= Fort Charlotte (South Carolina) =

Fort Charlotte is located in McCormick County, South Carolina, United States, founded in 1768, and now beneath the waters of the J. Strom Thurmond Lake, Clarks Hill Lake.

== Origins ==
Construction of the fort began in the summer of 1765, and took a couple of years to complete because of structural complications as well as the constant threat of attack by the Creek Native Americans. It was named for the reigning queen at the time. The Fort was made mostly of granite quarried from across the Savannah River. The Fort measured approximately 170 foot squared with bastions at every corner and a wall height of between 10 and 20 feet. The Fort was built for defensive purposes—to protect local settlers, as opposed to being a trading fort, meant for Native American/ European trading. Almost as soon as the Fort was completed the British Royal (Federal) government abandoned the Fort by placing it under the care and authority of the South Carolina government. During that time (1768) several forts were closed in the area, and in many cases guns, cannon, powder, bullets and other military supplies were sent to Fort Charlotte for safe keeping.

These same supplies were later used by Patriot forces against Carolina Backcountry Tories and in at least one case these supplies found their way into a major battle—the Second Siege of Fort Ninety-Six.

At the same time the Fort was housing war supplies, the Patriots were meeting with leaders of the Cherokee at Fort Charlotte in an attempt to sway the Cherokee in their favor. The "good talks" however did not work and South Carolina entered the American Revolutionary War with the English and the Cherokee opposing them.
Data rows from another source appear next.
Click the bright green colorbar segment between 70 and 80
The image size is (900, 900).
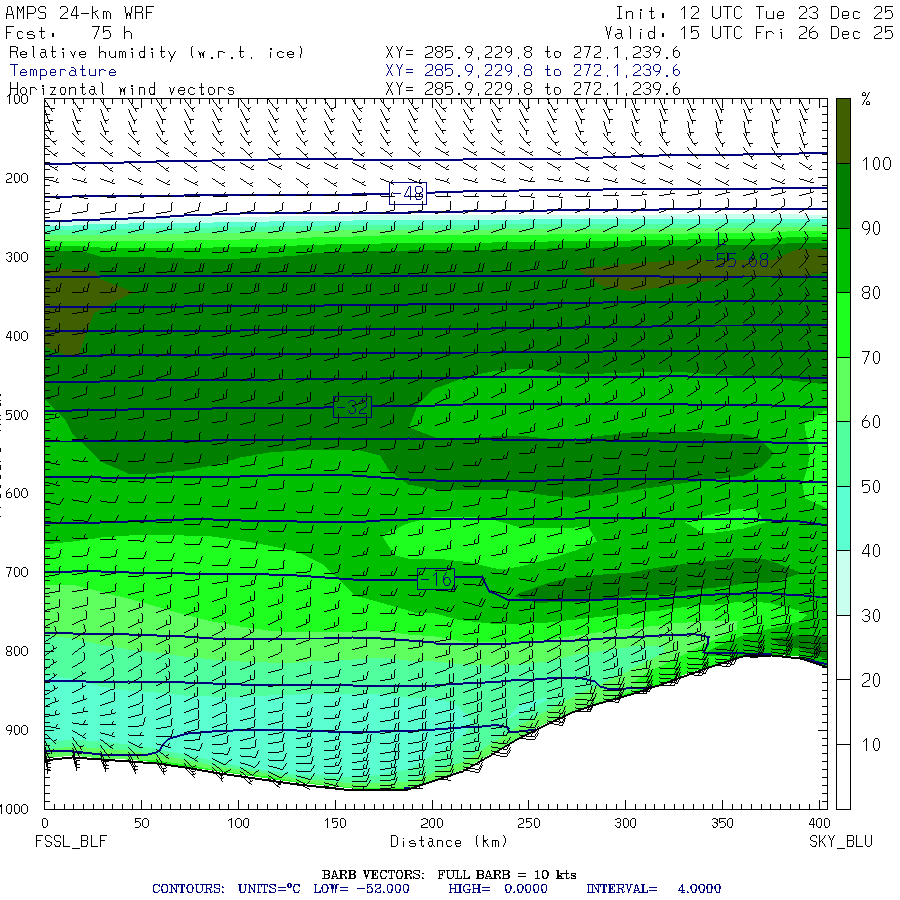coord(843,325)
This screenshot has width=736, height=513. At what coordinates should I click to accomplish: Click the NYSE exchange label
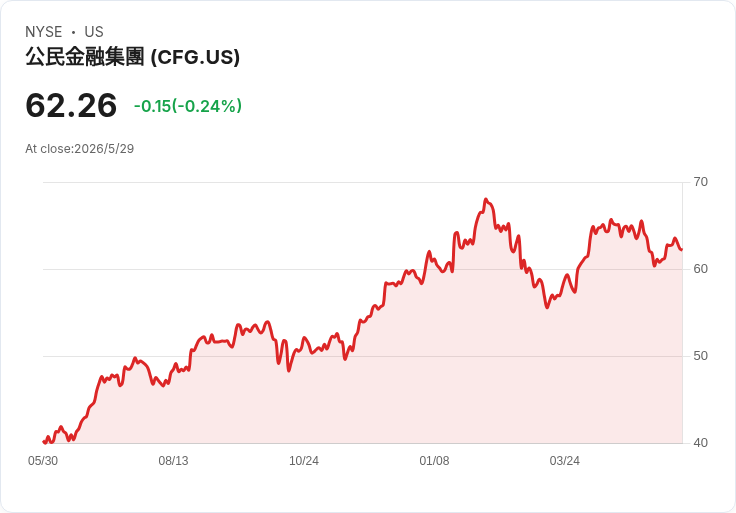coord(44,32)
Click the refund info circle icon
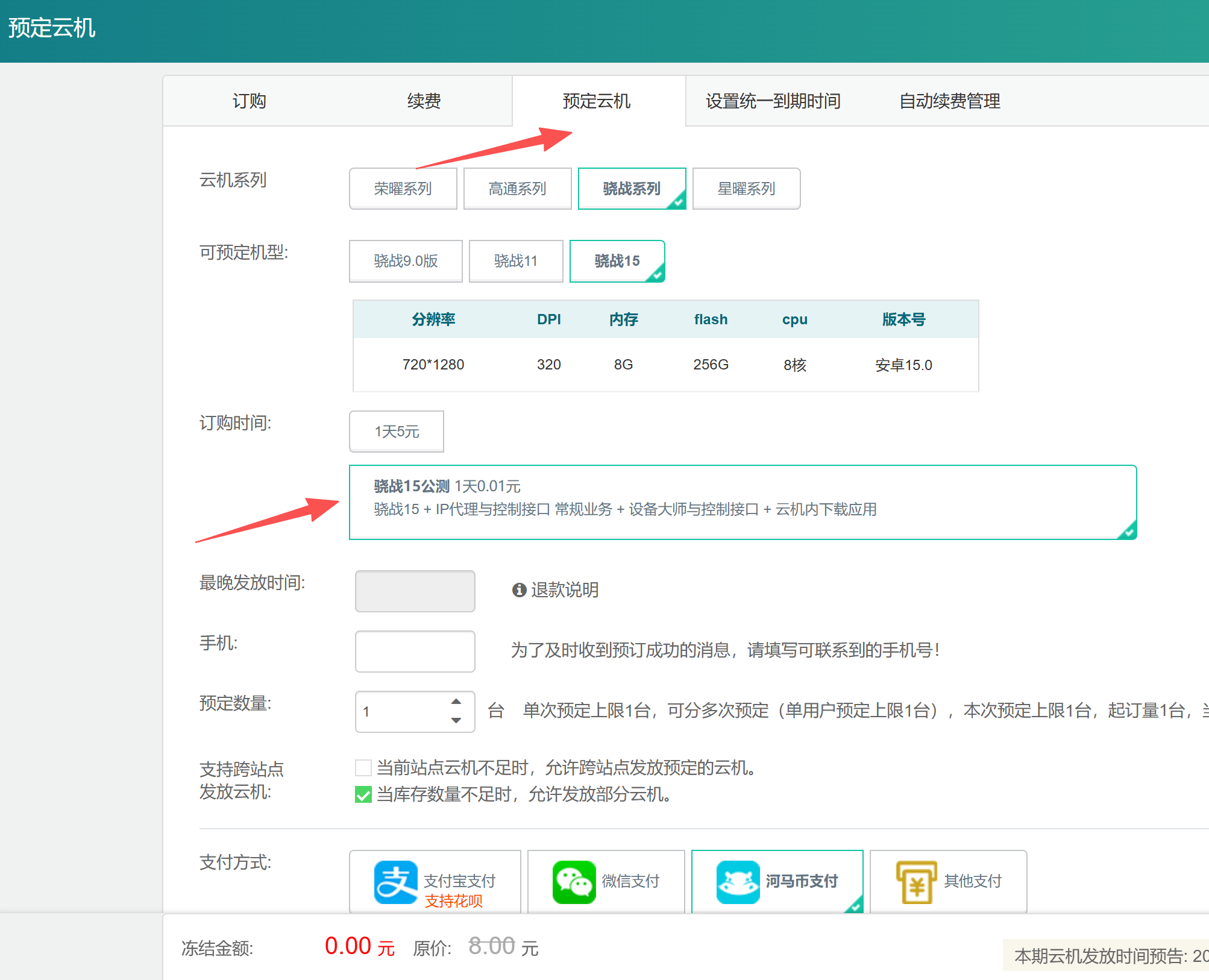This screenshot has height=980, width=1209. [x=519, y=590]
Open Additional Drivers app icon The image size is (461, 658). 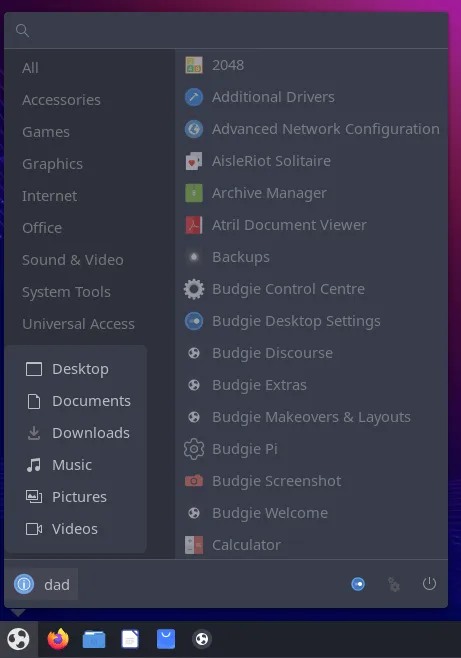tap(194, 97)
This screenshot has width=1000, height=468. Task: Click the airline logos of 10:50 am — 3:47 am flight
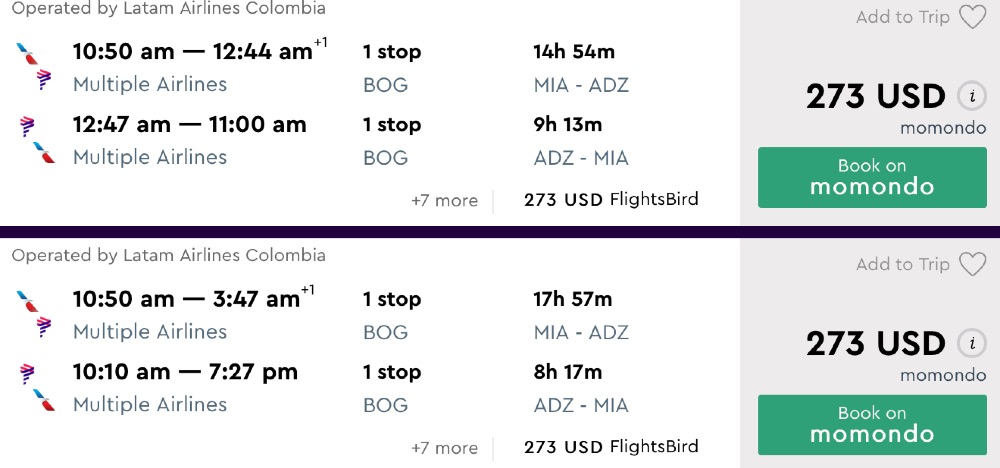pyautogui.click(x=35, y=314)
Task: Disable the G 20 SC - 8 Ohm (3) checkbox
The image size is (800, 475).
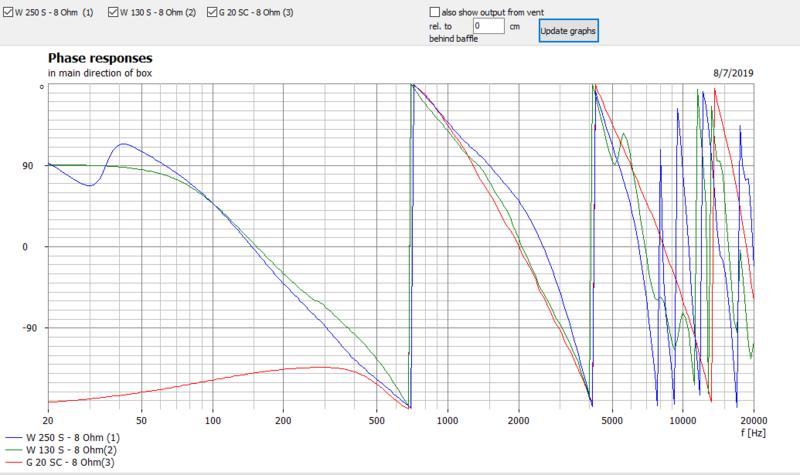Action: (211, 13)
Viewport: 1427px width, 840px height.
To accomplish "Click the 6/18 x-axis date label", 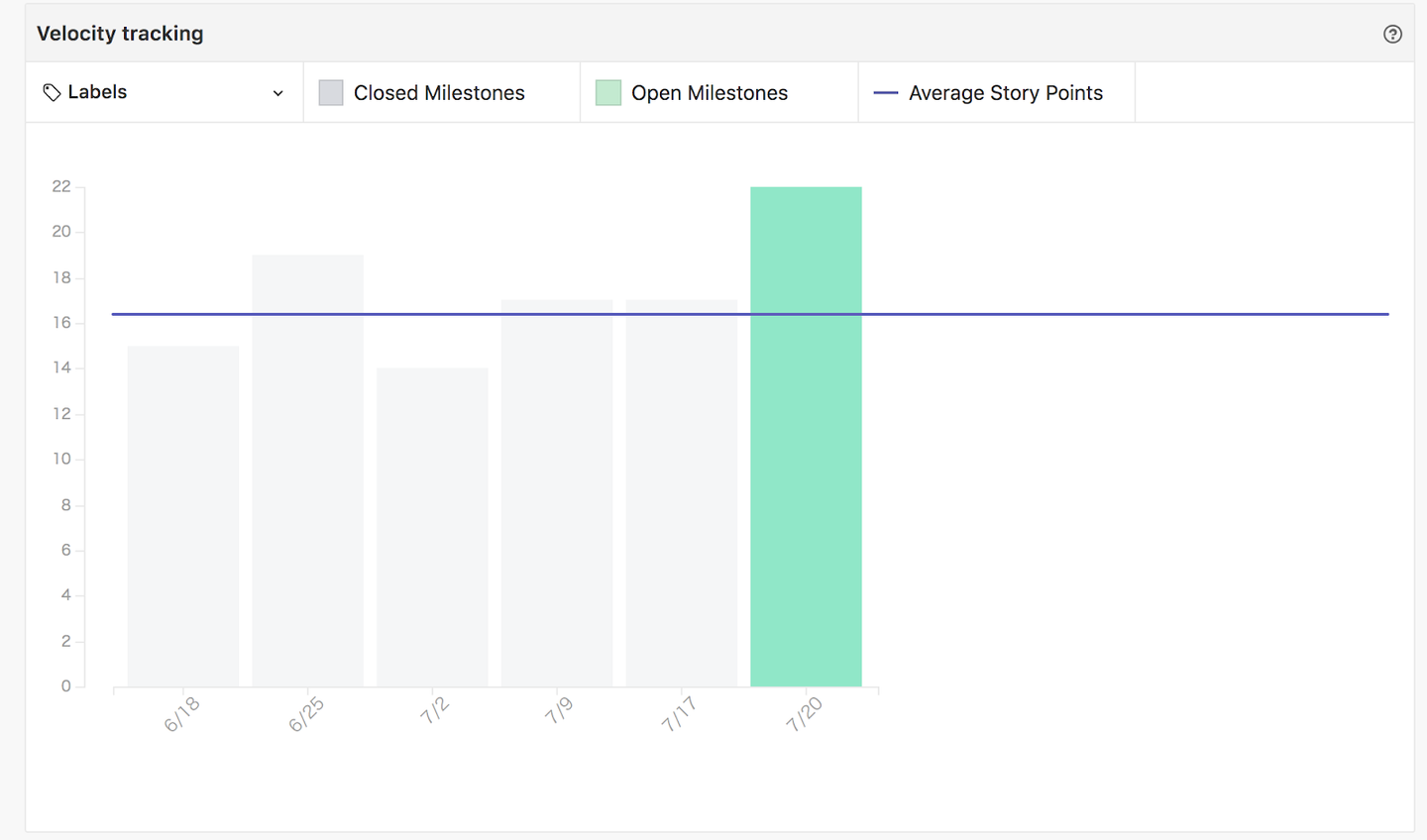I will coord(181,714).
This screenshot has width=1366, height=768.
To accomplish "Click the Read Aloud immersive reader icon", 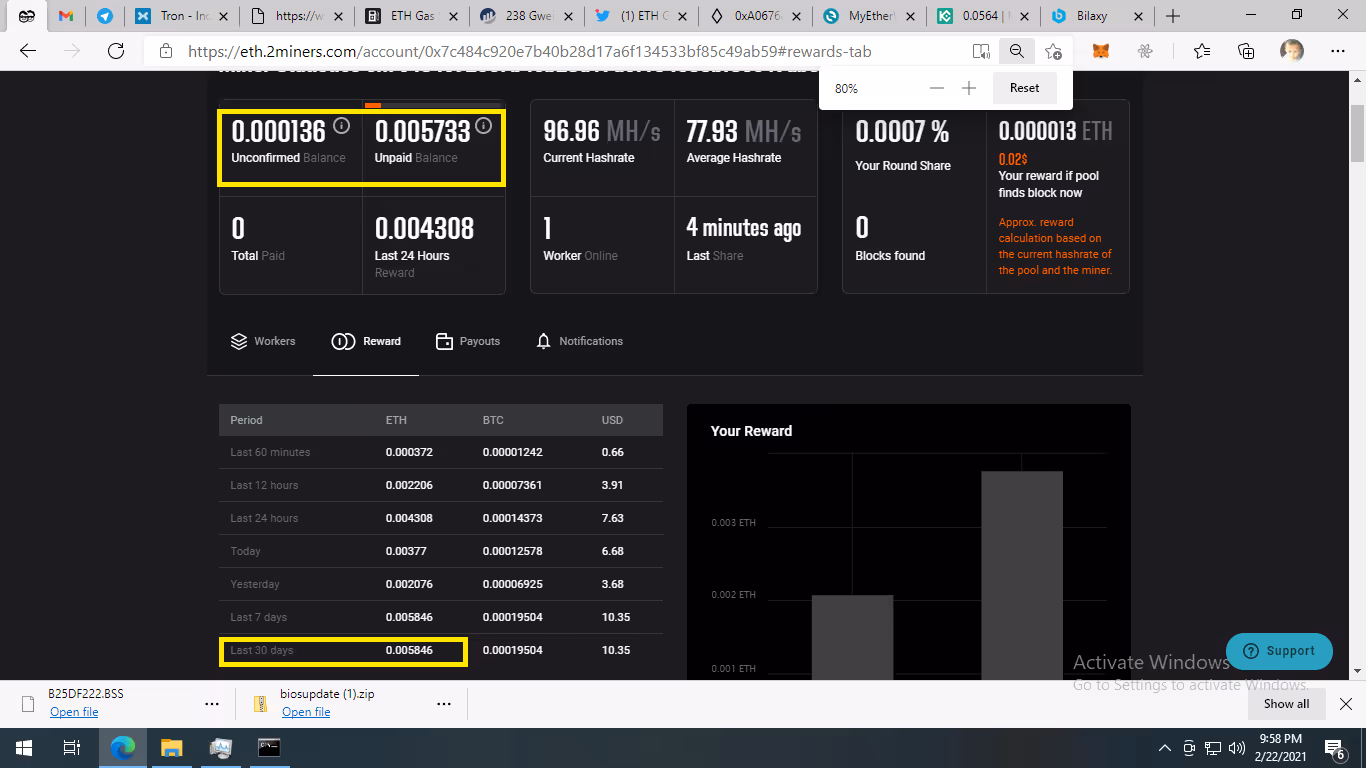I will click(x=981, y=52).
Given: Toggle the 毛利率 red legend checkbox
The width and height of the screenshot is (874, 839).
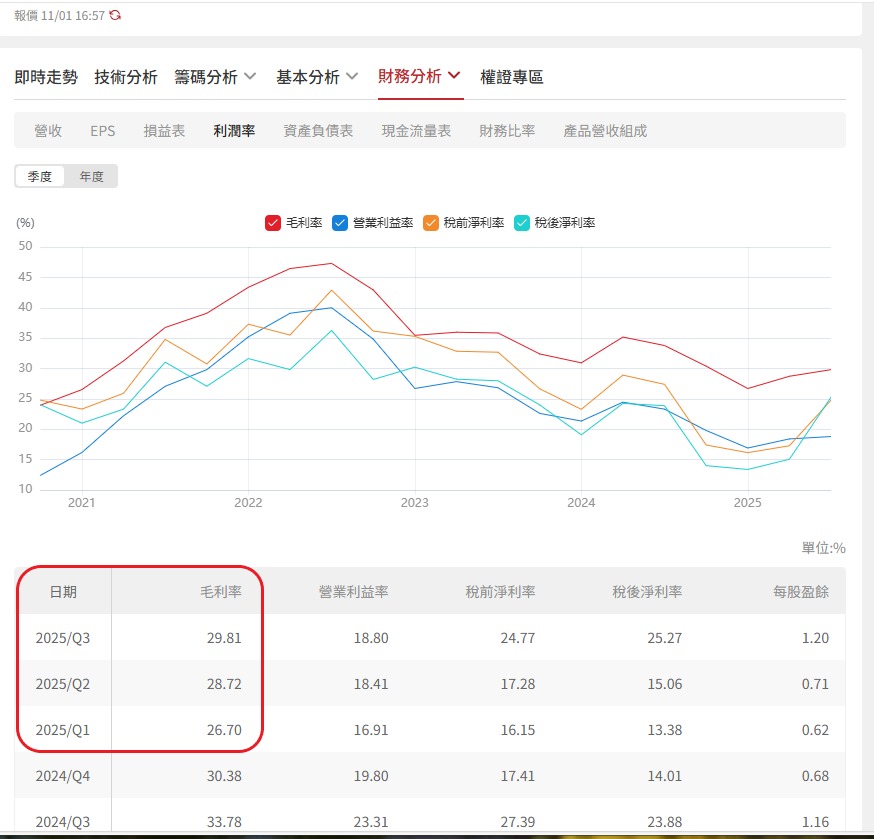Looking at the screenshot, I should 272,223.
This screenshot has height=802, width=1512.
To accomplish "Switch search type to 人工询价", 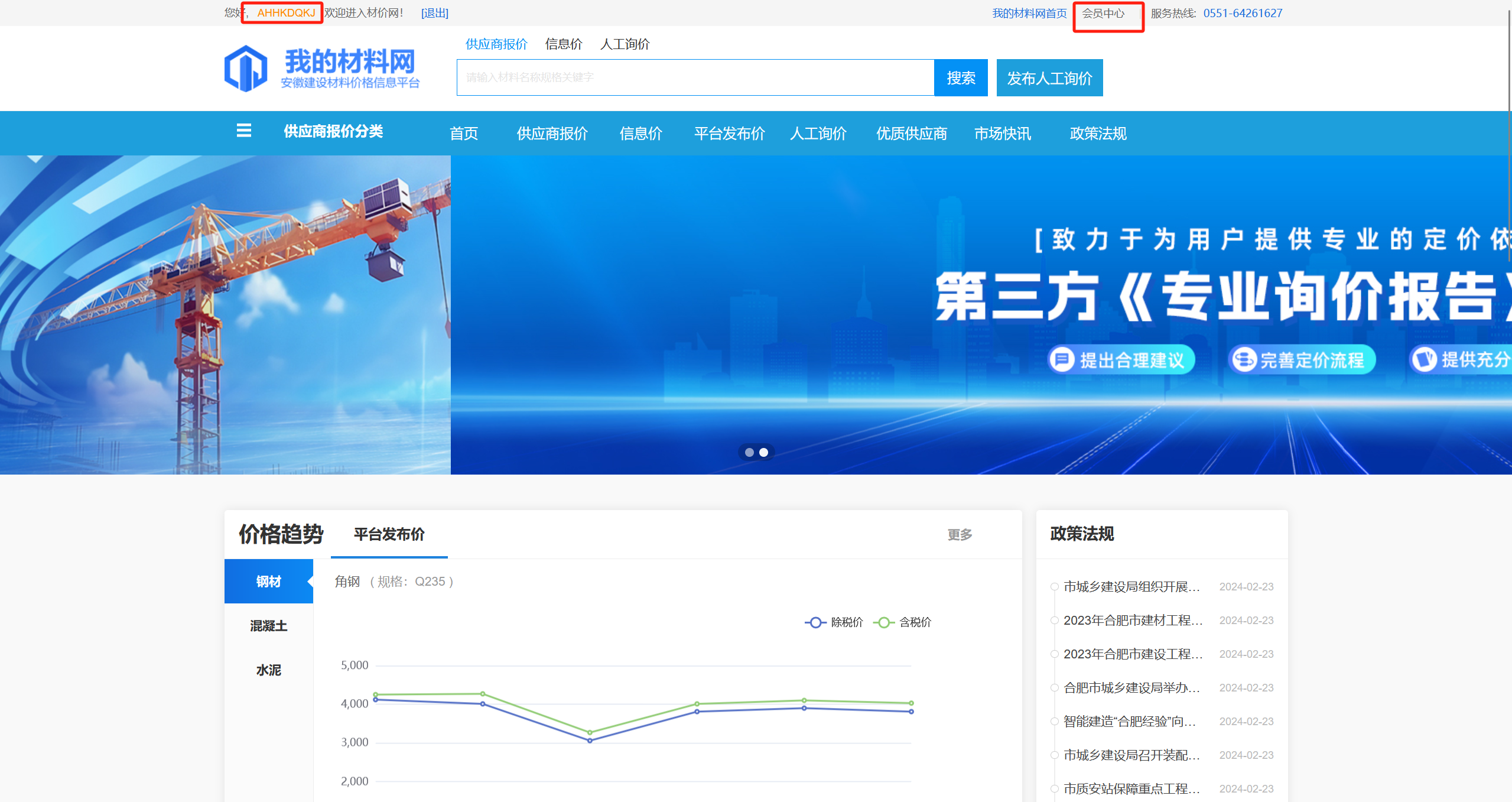I will (x=625, y=44).
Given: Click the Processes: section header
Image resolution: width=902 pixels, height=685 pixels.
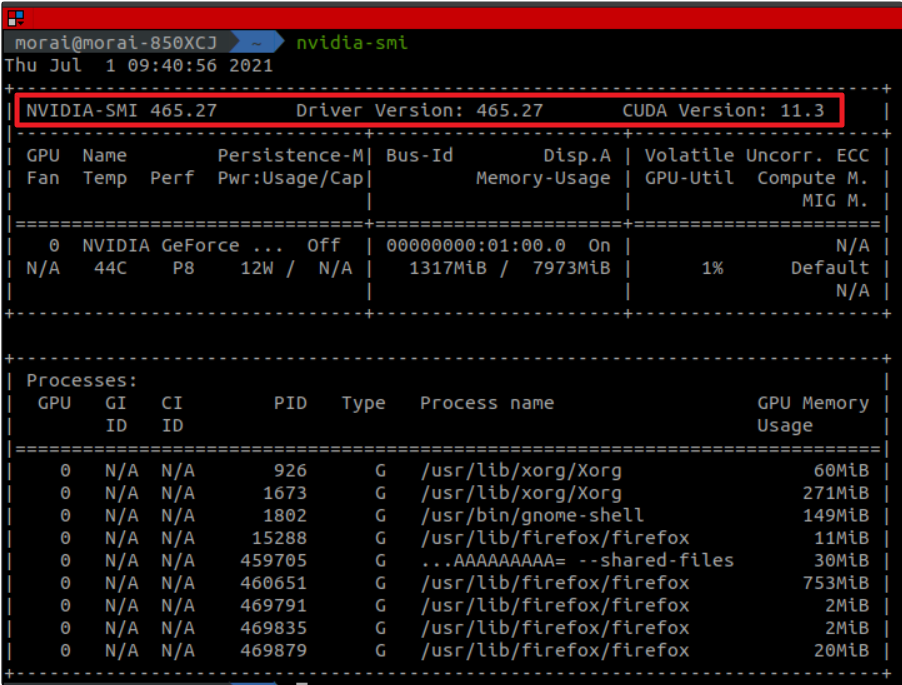Looking at the screenshot, I should coord(82,380).
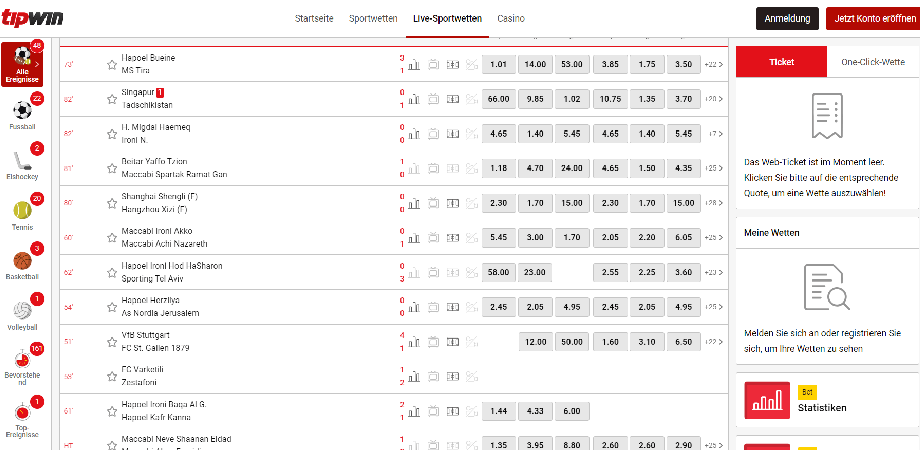Choose the Tennis category in sidebar

[22, 211]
Also worthy of note is that the Fort housed an undisclosed number of Prisoners-of-War. Exactly how many is unclear, but given the number of individuals loyal to the King that lived in the Carolina Backcountry, their numbers could have been numerous.
The fate of the Fort after the Revolution is unclear, but certainly by the great flood, called the "Yazoo Freshet" of 1797, the standing walls would have been mostly leveled. This did not end the history of the Fort.

== Post Revolutionary Period ==

After the Revolution the Fort became a popular spot for gentlemen to settle their differences via dueling. Several texts have referred to Fort Charlotte as "that popular old spot for dueling." Evidence suggests that there were about 10 known duels there. The most famous of the duels to occur there was the Crawford-Van Alen duel, in which Van Alen was shot dead by future Georgia senator William H. Crawford. The grievance between Crawford and Van Alen was over land schemes which eventually culminated in the Supreme Court case Worcester v. Georgia.

At the end of the Civil War, Confederate President Jefferson Davis and some of his cabinet fled through South Carolina into Georgia crossing the Savannah River at Fort Charlotte. Also with Davis was the Confederate seal and a substantial portion of the treasury. The treasury has yet to be found, but it is not beyond reason to think that perhaps the treasury was stashed at Fort Charlotte. An archaeological survey was conducted at the site in the 1950s, but, strangely, all of the artifacts were lost, and the official report was not released until after the death of the primary archaeologist. It was shortly thereafter that the lake was built and the site of Fort Charlotte flooded.